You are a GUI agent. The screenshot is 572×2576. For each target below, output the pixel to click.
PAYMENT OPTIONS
==
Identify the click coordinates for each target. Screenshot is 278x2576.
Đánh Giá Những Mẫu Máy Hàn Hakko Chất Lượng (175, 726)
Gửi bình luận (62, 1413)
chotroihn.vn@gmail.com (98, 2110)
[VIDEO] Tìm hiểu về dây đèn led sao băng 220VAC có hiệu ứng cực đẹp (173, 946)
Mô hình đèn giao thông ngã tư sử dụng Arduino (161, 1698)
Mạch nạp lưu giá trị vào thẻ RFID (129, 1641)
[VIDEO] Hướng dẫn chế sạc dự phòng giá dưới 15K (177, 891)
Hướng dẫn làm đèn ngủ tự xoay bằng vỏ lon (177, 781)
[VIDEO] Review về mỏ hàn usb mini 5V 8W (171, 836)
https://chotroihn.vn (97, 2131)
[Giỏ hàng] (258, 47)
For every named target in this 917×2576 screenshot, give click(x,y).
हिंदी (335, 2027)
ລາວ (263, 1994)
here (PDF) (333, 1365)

EXERCISE
Look through the data above and return exactly the lines from the one that contains "chotroihn.vn@gmail.com (98, 2110)" to the one that contains "here (PDF) (333, 1365)", inclusive, with nothing else.

EXERCISE ANSWER
chotroihn.vn@gmail.com (98, 2110)
[VIDEO] Tìm hiểu về dây đèn led sao băng 220VAC có hiệu ứng cực đẹp (173, 946)
Mô hình đèn giao thông ngã tư sử dụng Arduino (161, 1698)
Mạch nạp lưu giá trị vào thẻ RFID (129, 1641)
[VIDEO] Hướng dẫn chế sạc dự phòng giá dưới 15K (177, 891)
Hướng dẫn làm đèn ngủ tự xoay bằng vỏ lon (177, 781)
[VIDEO] Review về mỏ hàn usb mini 5V 8W (171, 836)
https://chotroihn.vn (97, 2131)
[Giỏ hàng] (258, 47)
For every named target in this 917×2576 screenshot, give click(x,y).
हिंदी (335, 2027)
ລາວ (263, 1994)
here (PDF) (333, 1365)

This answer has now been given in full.